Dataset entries
_ _ _ _ _ _ _
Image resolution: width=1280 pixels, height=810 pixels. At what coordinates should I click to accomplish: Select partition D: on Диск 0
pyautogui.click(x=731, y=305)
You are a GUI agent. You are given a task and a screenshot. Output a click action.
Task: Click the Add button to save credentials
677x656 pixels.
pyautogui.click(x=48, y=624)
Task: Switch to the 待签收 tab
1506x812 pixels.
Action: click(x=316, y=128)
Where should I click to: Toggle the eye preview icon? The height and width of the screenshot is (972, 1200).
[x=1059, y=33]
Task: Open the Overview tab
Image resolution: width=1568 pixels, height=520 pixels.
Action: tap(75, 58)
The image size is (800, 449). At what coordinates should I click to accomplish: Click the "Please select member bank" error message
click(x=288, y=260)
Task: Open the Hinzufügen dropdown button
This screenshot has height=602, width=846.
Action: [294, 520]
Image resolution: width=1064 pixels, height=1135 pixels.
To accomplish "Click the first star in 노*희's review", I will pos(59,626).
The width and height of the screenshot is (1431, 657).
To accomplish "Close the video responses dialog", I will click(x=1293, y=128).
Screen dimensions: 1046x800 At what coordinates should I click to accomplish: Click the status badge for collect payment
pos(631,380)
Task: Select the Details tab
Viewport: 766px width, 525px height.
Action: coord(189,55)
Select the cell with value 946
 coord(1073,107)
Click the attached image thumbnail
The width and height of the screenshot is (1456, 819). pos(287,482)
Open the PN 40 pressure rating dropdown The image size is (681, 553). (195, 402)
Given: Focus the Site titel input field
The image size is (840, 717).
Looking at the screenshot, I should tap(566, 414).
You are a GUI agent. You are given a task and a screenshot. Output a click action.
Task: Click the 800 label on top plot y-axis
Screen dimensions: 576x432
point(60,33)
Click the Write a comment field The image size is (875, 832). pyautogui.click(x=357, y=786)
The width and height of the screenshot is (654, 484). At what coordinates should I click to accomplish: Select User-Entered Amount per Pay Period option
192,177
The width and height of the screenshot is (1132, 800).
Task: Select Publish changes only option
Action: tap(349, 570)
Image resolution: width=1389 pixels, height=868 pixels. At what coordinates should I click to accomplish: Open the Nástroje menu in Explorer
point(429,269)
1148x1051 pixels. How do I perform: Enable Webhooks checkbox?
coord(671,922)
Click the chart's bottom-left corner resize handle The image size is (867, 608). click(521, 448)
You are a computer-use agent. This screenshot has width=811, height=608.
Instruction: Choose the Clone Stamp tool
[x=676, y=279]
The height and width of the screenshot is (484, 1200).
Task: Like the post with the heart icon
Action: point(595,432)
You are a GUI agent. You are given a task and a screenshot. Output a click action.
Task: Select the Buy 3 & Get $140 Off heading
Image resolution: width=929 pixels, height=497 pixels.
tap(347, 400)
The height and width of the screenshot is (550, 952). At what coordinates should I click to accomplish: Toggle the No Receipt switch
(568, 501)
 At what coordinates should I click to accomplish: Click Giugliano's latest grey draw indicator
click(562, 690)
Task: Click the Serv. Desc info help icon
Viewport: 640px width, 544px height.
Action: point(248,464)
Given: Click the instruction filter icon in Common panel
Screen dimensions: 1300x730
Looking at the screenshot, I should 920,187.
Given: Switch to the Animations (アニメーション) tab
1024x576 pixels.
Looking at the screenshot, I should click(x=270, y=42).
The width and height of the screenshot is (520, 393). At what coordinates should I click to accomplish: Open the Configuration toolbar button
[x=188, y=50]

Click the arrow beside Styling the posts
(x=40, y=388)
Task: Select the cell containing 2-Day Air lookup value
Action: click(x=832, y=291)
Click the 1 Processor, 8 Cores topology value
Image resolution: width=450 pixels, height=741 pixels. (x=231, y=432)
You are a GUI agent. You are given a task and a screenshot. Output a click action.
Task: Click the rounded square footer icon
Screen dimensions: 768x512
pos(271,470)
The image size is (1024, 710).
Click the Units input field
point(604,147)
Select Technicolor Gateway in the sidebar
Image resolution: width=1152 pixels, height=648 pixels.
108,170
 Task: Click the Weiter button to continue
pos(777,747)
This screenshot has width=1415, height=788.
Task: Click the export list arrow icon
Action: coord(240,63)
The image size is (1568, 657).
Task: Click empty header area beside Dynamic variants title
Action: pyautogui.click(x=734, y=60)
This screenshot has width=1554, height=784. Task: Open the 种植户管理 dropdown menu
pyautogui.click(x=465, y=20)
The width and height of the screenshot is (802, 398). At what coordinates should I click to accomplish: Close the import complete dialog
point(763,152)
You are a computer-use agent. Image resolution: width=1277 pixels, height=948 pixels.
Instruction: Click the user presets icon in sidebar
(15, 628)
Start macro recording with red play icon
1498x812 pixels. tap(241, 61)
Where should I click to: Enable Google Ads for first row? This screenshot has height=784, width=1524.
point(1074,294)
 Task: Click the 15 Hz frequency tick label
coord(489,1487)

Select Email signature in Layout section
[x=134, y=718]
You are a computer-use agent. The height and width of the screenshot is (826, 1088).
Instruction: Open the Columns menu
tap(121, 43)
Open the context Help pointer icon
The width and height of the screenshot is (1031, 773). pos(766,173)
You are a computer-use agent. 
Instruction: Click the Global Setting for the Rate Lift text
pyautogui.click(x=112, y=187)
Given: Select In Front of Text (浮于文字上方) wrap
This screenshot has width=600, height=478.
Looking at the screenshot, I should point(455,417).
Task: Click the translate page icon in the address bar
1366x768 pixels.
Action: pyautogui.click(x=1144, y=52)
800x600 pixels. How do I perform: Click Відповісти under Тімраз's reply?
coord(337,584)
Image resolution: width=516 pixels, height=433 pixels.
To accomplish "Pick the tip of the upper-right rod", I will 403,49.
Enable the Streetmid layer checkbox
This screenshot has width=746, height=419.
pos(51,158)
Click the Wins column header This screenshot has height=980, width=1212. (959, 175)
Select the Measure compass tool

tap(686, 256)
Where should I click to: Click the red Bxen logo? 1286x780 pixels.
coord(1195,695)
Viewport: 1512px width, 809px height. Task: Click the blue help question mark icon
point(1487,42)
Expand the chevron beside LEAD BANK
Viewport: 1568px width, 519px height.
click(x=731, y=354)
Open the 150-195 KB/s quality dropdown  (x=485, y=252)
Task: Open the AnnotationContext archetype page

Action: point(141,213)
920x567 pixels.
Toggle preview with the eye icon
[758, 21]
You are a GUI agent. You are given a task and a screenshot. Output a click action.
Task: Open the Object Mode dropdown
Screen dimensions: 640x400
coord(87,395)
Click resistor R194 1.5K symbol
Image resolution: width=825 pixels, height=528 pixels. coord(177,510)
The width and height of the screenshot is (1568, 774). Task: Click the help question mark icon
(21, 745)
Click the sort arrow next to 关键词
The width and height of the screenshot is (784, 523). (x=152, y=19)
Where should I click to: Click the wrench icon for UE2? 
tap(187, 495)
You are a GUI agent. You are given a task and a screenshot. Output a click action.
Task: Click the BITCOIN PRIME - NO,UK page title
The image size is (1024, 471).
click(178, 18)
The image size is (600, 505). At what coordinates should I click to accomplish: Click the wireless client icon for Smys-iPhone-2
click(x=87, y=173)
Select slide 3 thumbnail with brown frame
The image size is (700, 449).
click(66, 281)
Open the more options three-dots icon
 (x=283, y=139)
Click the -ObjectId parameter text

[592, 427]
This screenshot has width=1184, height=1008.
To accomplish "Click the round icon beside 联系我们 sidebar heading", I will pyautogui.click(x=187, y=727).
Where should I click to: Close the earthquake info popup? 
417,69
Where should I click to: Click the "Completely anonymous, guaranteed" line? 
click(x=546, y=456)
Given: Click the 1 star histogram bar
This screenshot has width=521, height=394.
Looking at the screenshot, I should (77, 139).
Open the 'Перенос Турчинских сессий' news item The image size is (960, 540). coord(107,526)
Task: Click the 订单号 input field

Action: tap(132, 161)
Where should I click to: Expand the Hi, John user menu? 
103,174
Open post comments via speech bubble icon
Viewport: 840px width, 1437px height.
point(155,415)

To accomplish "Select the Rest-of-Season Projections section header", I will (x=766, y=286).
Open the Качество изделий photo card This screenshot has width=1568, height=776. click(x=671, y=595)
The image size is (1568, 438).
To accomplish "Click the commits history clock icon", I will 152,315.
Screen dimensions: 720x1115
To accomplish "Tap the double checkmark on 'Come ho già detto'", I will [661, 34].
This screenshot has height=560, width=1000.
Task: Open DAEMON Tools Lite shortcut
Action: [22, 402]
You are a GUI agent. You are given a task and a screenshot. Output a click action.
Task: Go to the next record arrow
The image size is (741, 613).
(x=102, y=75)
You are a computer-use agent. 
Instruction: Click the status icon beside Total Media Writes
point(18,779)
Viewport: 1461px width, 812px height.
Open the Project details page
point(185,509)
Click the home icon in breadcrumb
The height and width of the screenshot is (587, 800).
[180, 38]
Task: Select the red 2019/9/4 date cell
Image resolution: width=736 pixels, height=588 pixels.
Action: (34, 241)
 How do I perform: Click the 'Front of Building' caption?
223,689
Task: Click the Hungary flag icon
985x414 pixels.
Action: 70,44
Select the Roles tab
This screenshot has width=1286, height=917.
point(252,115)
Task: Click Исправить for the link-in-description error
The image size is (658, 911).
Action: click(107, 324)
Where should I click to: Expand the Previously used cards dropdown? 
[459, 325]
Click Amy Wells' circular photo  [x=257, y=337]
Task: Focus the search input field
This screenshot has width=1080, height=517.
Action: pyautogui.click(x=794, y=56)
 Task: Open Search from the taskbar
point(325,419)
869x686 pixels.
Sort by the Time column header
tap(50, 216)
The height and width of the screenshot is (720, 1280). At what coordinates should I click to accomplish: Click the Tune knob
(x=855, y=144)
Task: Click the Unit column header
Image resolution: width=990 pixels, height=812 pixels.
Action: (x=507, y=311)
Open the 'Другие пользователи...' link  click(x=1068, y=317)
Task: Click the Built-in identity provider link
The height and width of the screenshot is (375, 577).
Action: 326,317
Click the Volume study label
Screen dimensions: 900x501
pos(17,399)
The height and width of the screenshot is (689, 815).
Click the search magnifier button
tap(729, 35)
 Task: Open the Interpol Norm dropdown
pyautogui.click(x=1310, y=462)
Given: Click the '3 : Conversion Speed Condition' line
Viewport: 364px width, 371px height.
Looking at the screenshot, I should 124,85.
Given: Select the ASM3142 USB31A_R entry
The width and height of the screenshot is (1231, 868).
_ _ _ _ _ _ _
Given the records above, return exactly the lines starting at the line containing "Open the 'Перенос" and ending at the line containing "Viewport: 1461px width, 812px height.", including both.

## Written response
Open the 'Перенос Турчинских сессий' news item The image size is (960, 540). coord(107,526)
Task: Click the 订单号 input field

Action: tap(132, 161)
Where should I click to: Expand the Hi, John user menu? 
103,174
Open post comments via speech bubble icon
Viewport: 840px width, 1437px height.
point(155,415)

To accomplish "Select the Rest-of-Season Projections section header", I will (x=766, y=286).
Open the Качество изделий photo card This screenshot has width=1568, height=776. click(x=671, y=595)
The image size is (1568, 438).
To accomplish "Click the commits history clock icon", I will 152,315.
Screen dimensions: 720x1115
To accomplish "Tap the double checkmark on 'Come ho già detto'", I will [661, 34].
This screenshot has height=560, width=1000.
Task: Open DAEMON Tools Lite shortcut
Action: [22, 402]
You are a GUI agent. You are given a task and a screenshot. Output a click action.
Task: Go to the next record arrow
The image size is (741, 613).
(x=102, y=75)
You are a computer-use agent. 
Instruction: Click the status icon beside Total Media Writes
point(18,779)
Viewport: 1461px width, 812px height.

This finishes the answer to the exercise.